Kevin Griffith

Personal information
- Born: 17 January 1950 (age 76) Warrington, England
- Batting: Right-handed
- Bowling: Right-arm off-break

Domestic team information
- 1967–1972: Worcestershire

Career statistics
| Competition | FC | LA |
| Matches | 44 | 19 |
| Runs scored | 795 | 82 |
| Batting average | 15.00 | 13.66 |
| 100s/50s | 0/1 | 0/0 |
| Top score | 59 | 21* |
| Balls bowled | 3,193 | 210 |
| Wickets | 50 | 3 |
| Bowling average | 35.06 | 43.33 |
| 5 wickets in innings | 1 | 0 |
| 10 wickets in match | 0 | N/A |
| Best bowling | 7/41 | 5/27 |
| Catches/stumpings | 17/0 | 0/0 |
- Source: CricketArchive, 18 November 2008

= Kevin Griffith =

English cricketer (born 1950)

Kevin Griffith (born 17 January 1950) is a former English cricketer who played first-class and List A cricket for Worcestershire between 1967 and 1972.

Griffith made his first-class debut against Leicestershire in late August 1967, scoring 11 and 0 and going wicketless in his four overs.
He played one more game that season, taking the single wicket of Leicestershire's Peter Marner,
and three more in 1968, but did not achieve any notable successes.

1969 was the first season in which Griffith played a significant part, turning out in nine first-class and one List A games.
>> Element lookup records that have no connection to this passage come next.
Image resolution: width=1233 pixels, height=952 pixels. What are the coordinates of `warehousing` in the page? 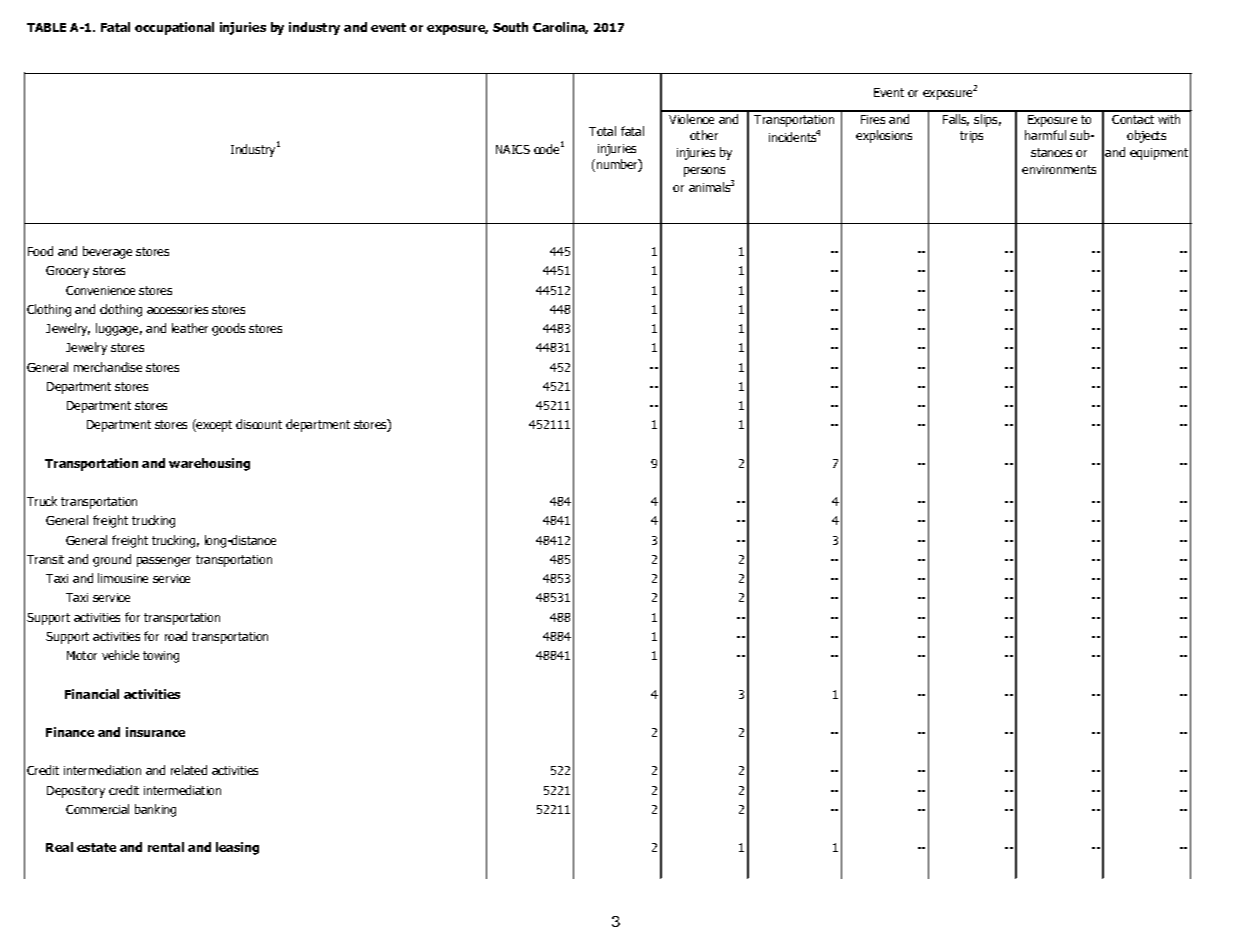 It's located at (209, 464).
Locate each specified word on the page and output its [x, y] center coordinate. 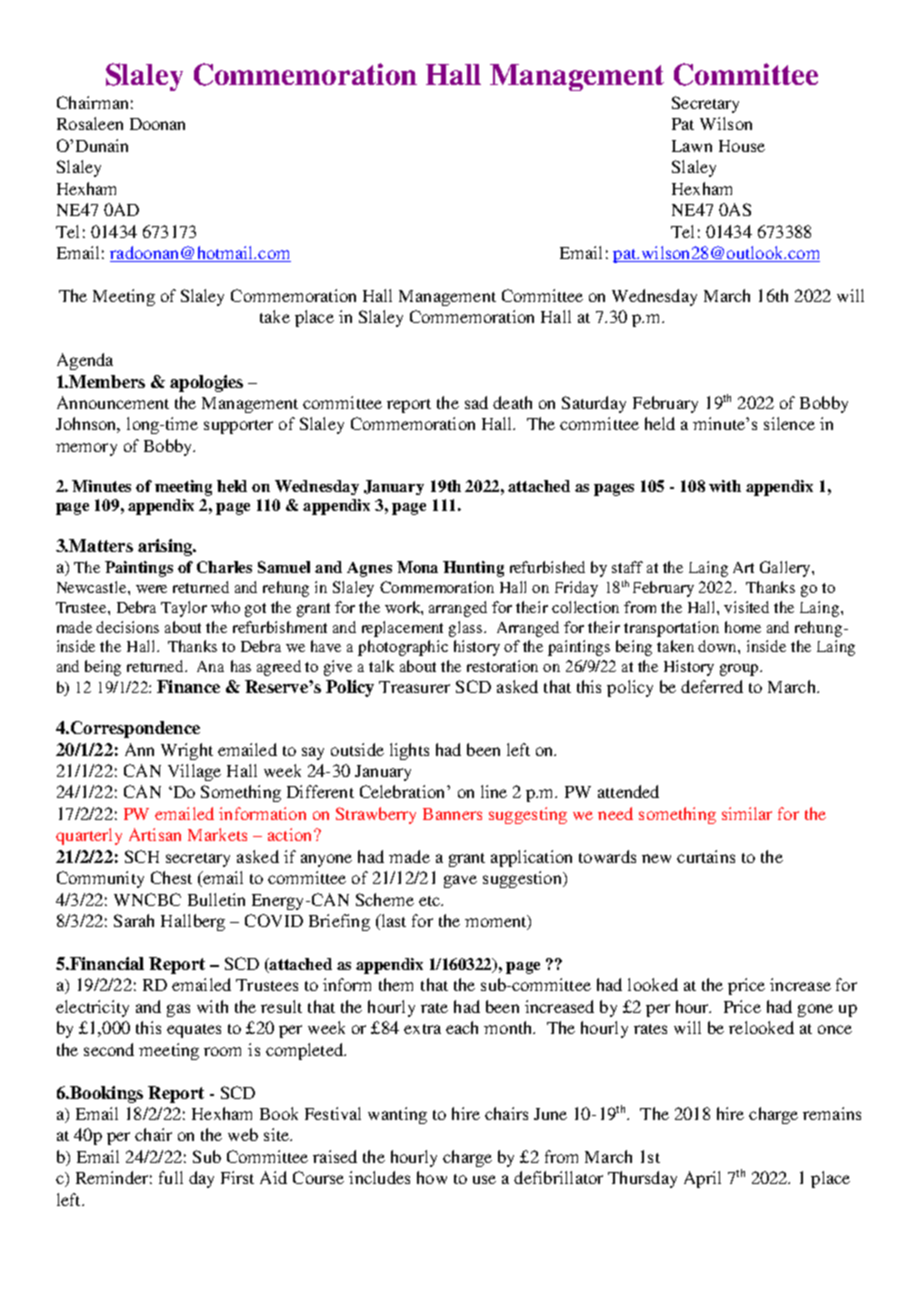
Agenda [85, 361]
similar [747, 813]
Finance [188, 686]
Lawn [692, 146]
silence [789, 423]
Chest [171, 877]
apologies [206, 383]
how [432, 1177]
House [742, 146]
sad [476, 402]
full [171, 1177]
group [740, 670]
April [702, 1179]
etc [430, 901]
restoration [502, 666]
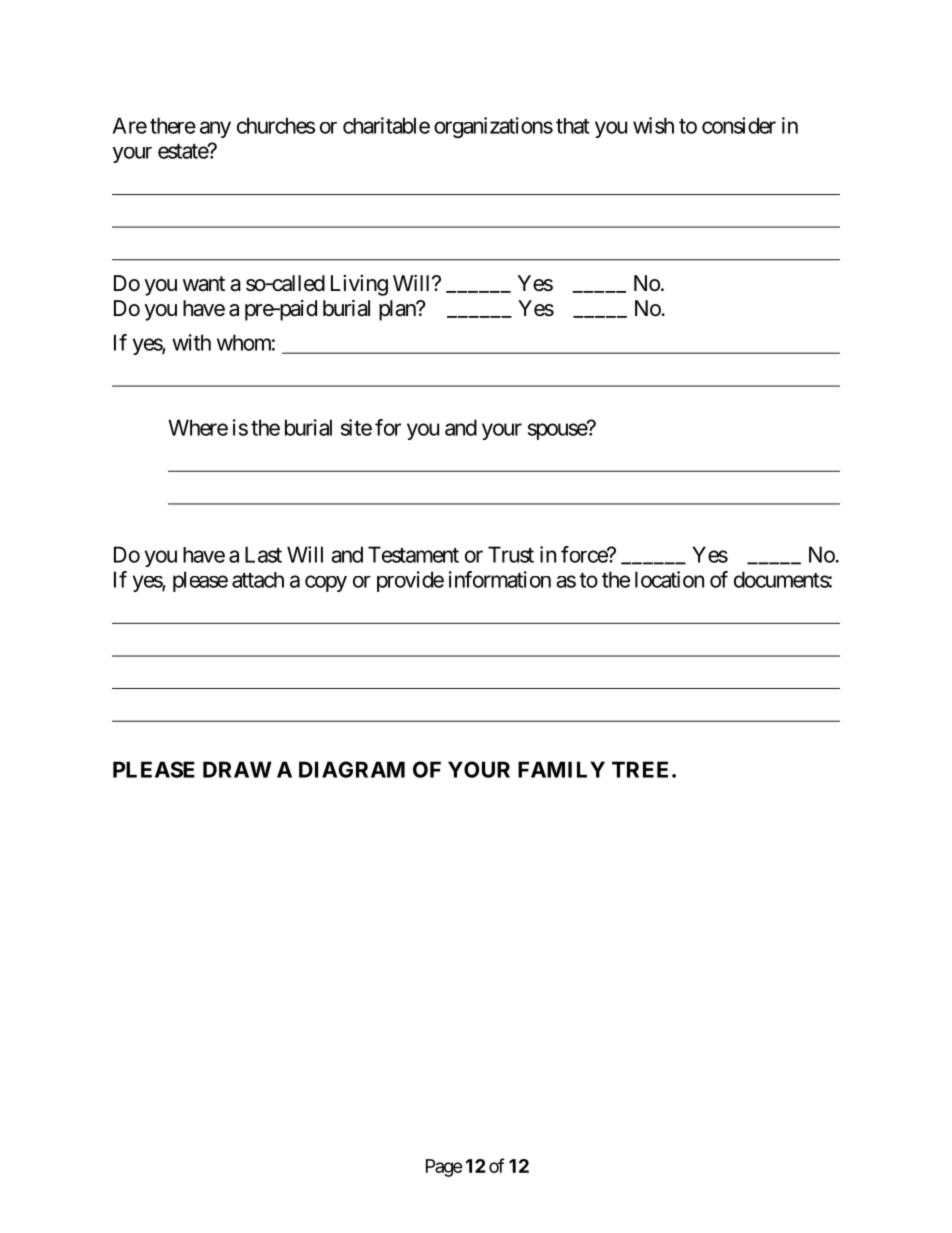 The width and height of the image is (952, 1233). What do you see at coordinates (215, 129) in the image?
I see `any` at bounding box center [215, 129].
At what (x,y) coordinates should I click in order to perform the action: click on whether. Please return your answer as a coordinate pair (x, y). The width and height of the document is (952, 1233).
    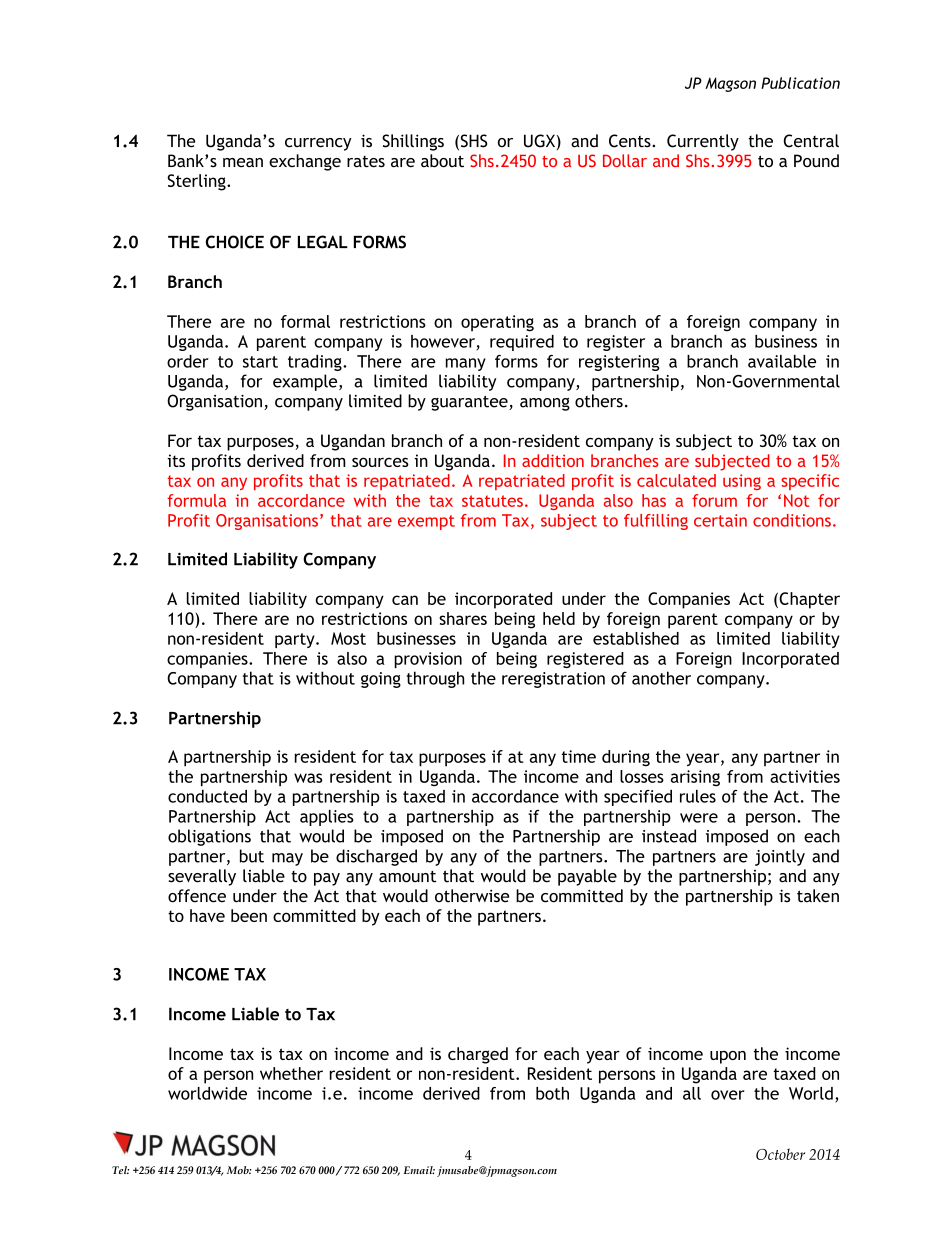
    Looking at the image, I should click on (291, 1073).
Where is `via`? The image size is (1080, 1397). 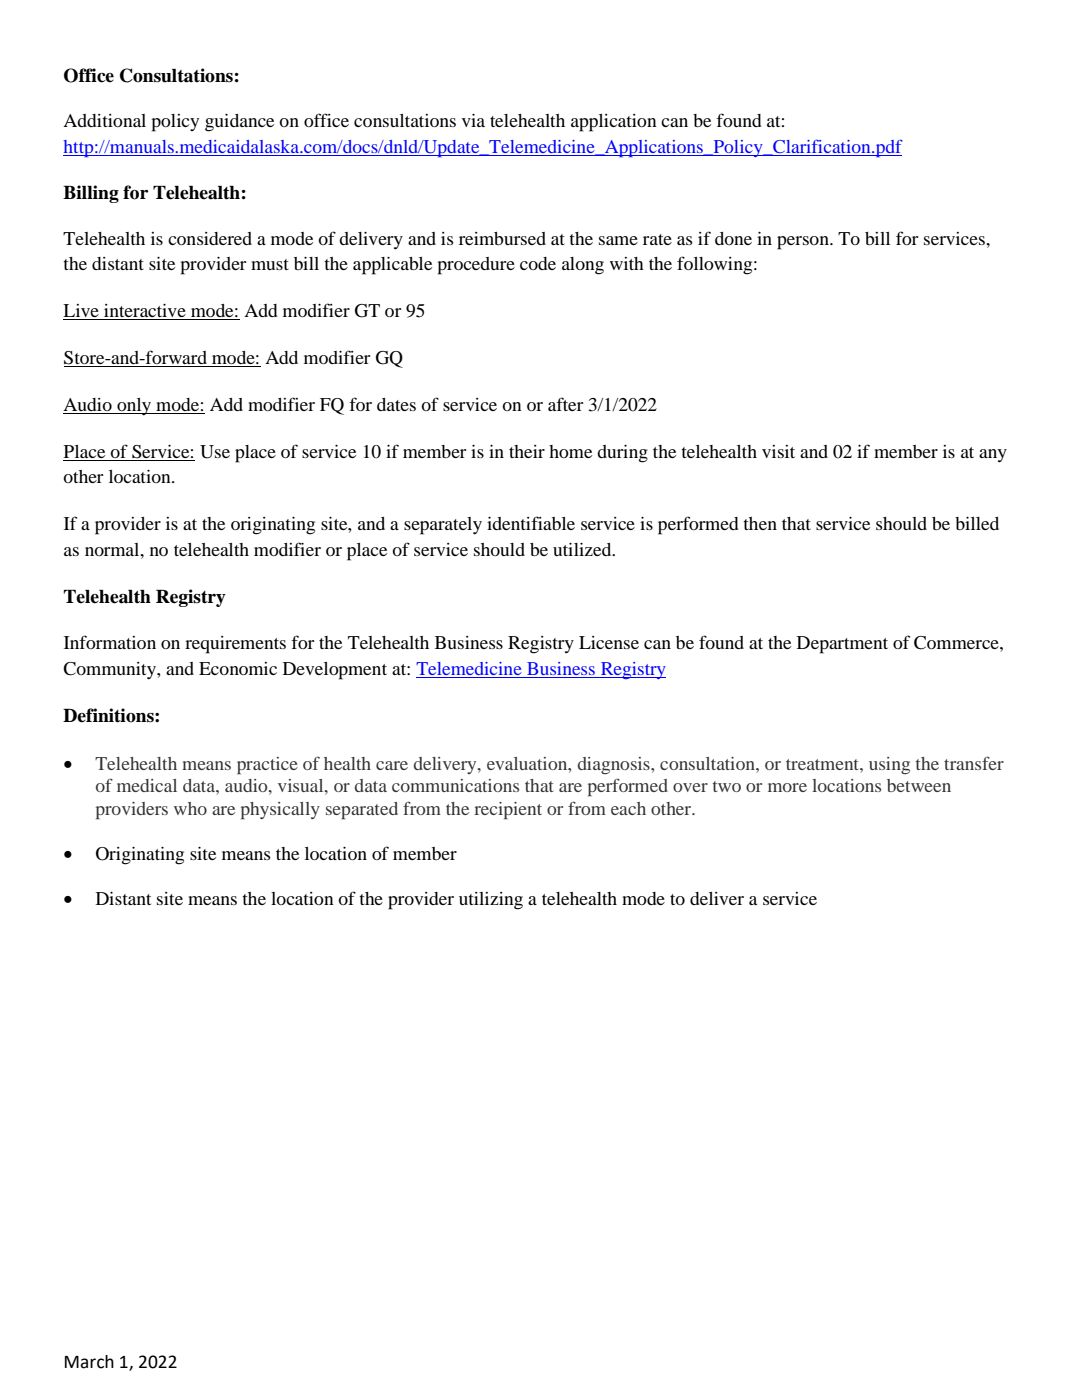
via is located at coordinates (473, 120).
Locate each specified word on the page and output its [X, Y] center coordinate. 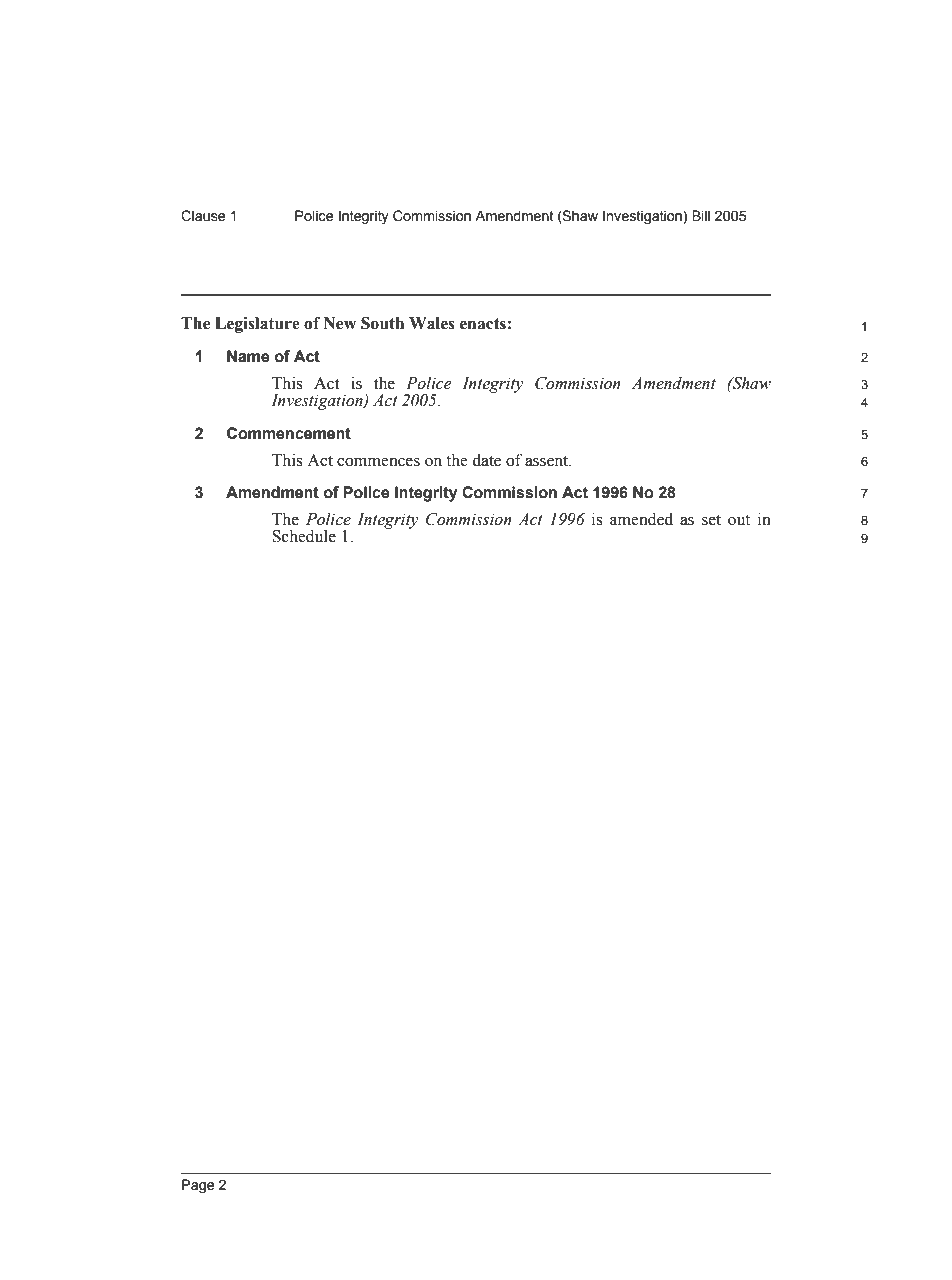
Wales [432, 323]
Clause [203, 216]
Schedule [304, 536]
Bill [701, 215]
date [486, 460]
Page [198, 1186]
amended [641, 519]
Against Oxford University in June, he claimed a second-innings 7/41, comfortably his best first-class innings return.
He played just one first-team game in 1970, being almost entirely confined to the Second XI.

In 1971, he played a substantial part in Worcestershire's season, appearing in 24 first-class games while scoring 575 runs at just under 20 and taking 32 wickets at a little over 37. He also played 14 List A matches. It was in 1971 that Griffith had his best match for Worcestershire, versus Yorkshire in early June: he made 42 and 59 (his only half-century) and took four second-innings wickets as Worcestershire ran out comfortable winners.

In 1972 Griffith played several games early on, including the tour match against the Australians,
but was increasingly relegated to the Second XI. Indeed, his last two first-team games — both in the John Player League — were 11 weeks apart.